Request And Playback Flow
This page explains how operator input in the web application becomes generated playback on screens. It is the most important architecture page for understanding why the schedule, preview, and live output sometimes differ from operator expectations.
High-Level Flow
At a high level, playback follows this chain:
- operators create and organize assets
- assets and asset blocks are placed into events
- events target screens through sequences
- SVRunner evaluates which events are active
- SVRunner generates a playlist for each screen
- players and outputs present that result on the live display path
Quick Play and some action-driven behaviors can temporarily change what the generated or active result looks like.
Step 1: Author Content
Operators begin by creating:
- assets
- asset blocks
- tags
- extensions or extension-backed metadata where required
This stage defines the content pool that can later be scheduled.
Step 2: Build Scheduled Events
Operators then create events and fill their sequences with assets or asset blocks.
At this stage they also define:
- target screens
- occurrence type
- active period
- publication state
This is where the intended programming logic is expressed, but not yet fully resolved into playback order.
Step 3: Filter Events
Before a playlist is generated for a screen, SVRunner filters the available events.
The current playlist notes indicate that events are filtered by whether:
- the event is available through one of its date ranges
- the event is published
This means an event can exist in the system and still have no effect on playback.
Step 4: Determine Playlist Strategy
After filtering, SVRunner determines which generation strategy to use.
The current documented strategies are:
- Rules
- Loop
- Dynamic
If there are active loop events, the loop generator is used.
If there are no active loop events but there are active dynamic events, the dynamic generator is used.
If neither applies, SVRunner continues with rule-based playlist generation.
Step 5: Build Rules
For rule-based generation, filtered events are converted into playlist rules.
The main occurrence-driven rule types are:
- Play Count
- Percent Share
- Filler
- Play At
Sequence behavior also affects how some rules are built.
Current sequence behaviors used in rule generation include:
- Split Sequence
- Apply All
- Preserve Sequence
For both Play Count and Percent Share:
- Split Sequence divides the rule across all sequence items
- Apply All applies the rule to each sequence item
- Preserve Sequence applies the rule to the sequence while keeping its order intact
Step 6: Build The Playlist
The current documented playlist-building process is:
- create sections based on Play At rules
- determine how many Play Count rules to include in each section
- evenly apply Play Count rules while avoiding adjacent conflicts
- evenly apply Filler rules
- combine the sections into the final playlist
This is the stage where operator intent becomes an actual ordered result.
Step 7: Preview The Result
Preview lets operators inspect the generated playlist for a chosen screen and time.
This matters because the generated result may differ from what an operator casually expects from the event list, especially when:
- multiple events overlap
- Percent Share or Play Count is in use
- unpublished content is being reviewed
- loop or override behavior exists
Preview is the safest way to verify the resolved result before relying on it in production.
Step 8: Live Playback
Once generated, the resulting playlist is consumed by the live playback path.

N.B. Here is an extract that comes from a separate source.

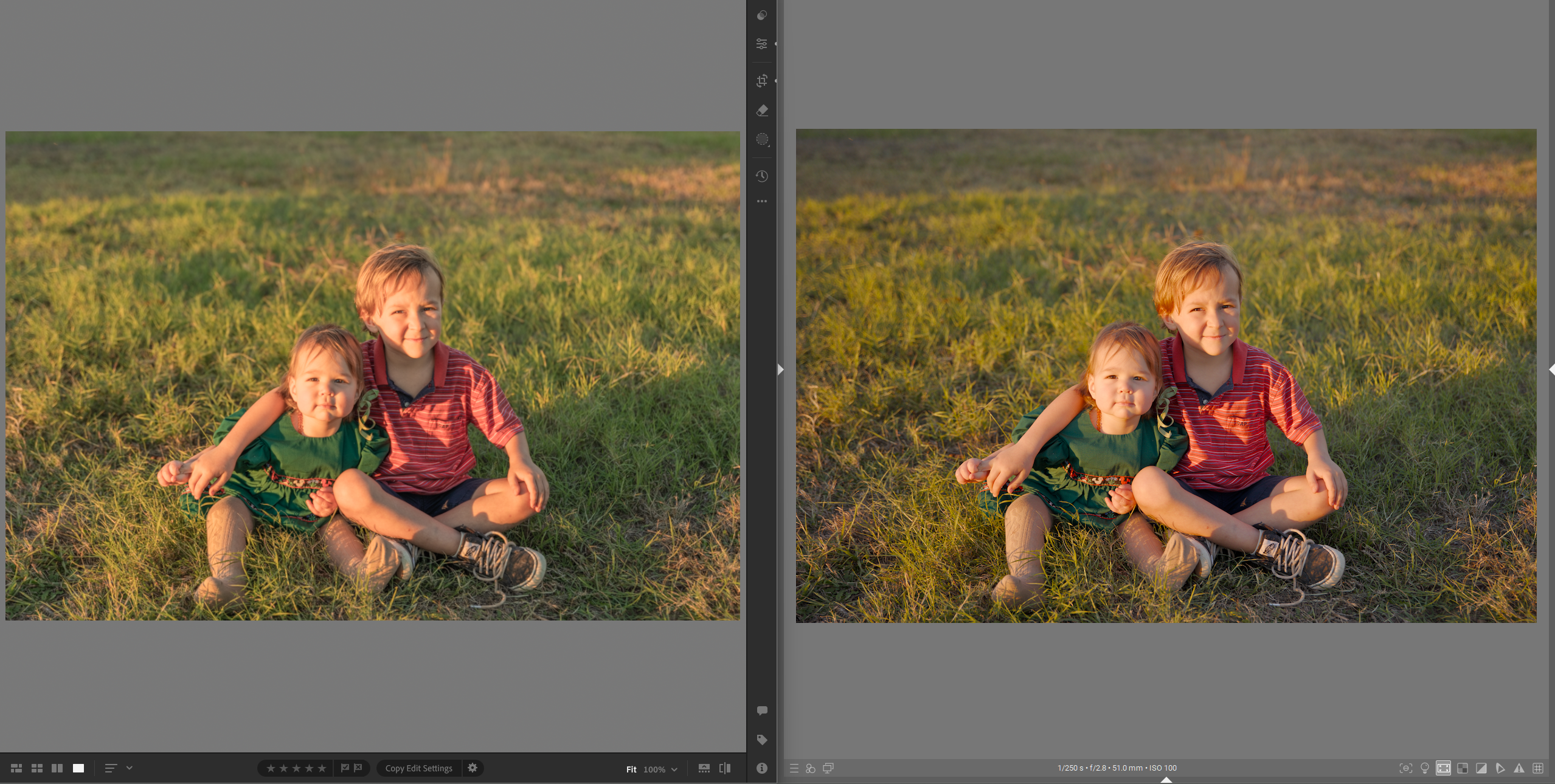Click Copy Edit Settings button
Screen dimensions: 1555x784
(x=418, y=768)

This stage is influenced by:
- player health
- screen configuration
- target or output topology
- failover state
- Quick Play state
This is why a correct schedule does not always guarantee a correct on-screen result. The runtime path still has to be healthy.
Where Quick Play Fits
Quick Play is a controlled override path.
When enabled, it bypasses normal scheduled playback for the affected screens and uses the Quick Play event state instead.
This means operators should treat Quick Play as part of the playback lifecycle, not as a separate feature disconnected from scheduling.
Why Operators Should Care
Operators do not need to memorize the implementation details, but they do need the right mental model:
- the calendar shows intent
- preview shows generated result
- the live display shows runtime result
Stub screenshot: diagram showing assets -> events/sequences -> filtered active events -> playlist generation -> preview/live playback. Save final image at packages/docs/screenshots/architecture-playback-flow-diagram.png.
If those three do not match, the problem could be in scheduling, generation, or runtime playback health.